#### [About this exercise]
Please give again, exactly and only, the stretch of lines from the one containing "Instruction: Open the" to the end of the entries below.

#### [Data extract]
Content starts
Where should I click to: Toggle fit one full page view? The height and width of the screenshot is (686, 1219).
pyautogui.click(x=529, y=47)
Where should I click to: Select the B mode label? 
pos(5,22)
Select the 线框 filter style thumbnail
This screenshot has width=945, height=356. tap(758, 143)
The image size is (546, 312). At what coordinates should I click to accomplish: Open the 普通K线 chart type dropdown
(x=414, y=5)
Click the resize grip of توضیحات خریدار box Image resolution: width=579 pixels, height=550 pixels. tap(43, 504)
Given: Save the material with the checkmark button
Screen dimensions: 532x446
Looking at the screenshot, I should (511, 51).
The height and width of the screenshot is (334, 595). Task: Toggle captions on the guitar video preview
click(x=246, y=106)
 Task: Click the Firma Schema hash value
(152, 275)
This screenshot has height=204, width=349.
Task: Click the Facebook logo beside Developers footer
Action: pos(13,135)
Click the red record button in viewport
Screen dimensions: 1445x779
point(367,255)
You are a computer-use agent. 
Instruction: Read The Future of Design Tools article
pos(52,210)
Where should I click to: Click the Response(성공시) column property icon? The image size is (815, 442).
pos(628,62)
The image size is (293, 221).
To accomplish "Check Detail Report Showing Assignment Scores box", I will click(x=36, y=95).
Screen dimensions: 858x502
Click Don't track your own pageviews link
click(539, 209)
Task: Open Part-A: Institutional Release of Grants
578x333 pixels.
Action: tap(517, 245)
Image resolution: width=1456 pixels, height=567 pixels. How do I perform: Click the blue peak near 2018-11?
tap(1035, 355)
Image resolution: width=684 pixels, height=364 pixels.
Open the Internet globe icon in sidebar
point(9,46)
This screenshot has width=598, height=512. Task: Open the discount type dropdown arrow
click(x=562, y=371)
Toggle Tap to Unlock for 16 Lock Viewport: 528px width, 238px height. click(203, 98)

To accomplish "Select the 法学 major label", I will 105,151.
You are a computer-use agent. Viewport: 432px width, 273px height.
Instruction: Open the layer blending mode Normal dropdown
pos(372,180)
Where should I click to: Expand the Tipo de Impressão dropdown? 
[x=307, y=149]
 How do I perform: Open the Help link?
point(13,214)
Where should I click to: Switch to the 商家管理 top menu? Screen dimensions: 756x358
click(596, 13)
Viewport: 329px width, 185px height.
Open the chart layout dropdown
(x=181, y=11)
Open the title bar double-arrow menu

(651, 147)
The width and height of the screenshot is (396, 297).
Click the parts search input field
Content ends
#### [Written response]
Instruction: Open the layer blending mode Normal dropdown
pos(372,180)
Where should I click to: Expand the Tipo de Impressão dropdown? 
[x=307, y=149]
 How do I perform: Open the Help link?
point(13,214)
Where should I click to: Switch to the 商家管理 top menu? Screen dimensions: 756x358
click(596, 13)
Viewport: 329px width, 185px height.
Open the chart layout dropdown
(x=181, y=11)
Open the title bar double-arrow menu

(651, 147)
The width and height of the screenshot is (396, 297).
Click the parts search input field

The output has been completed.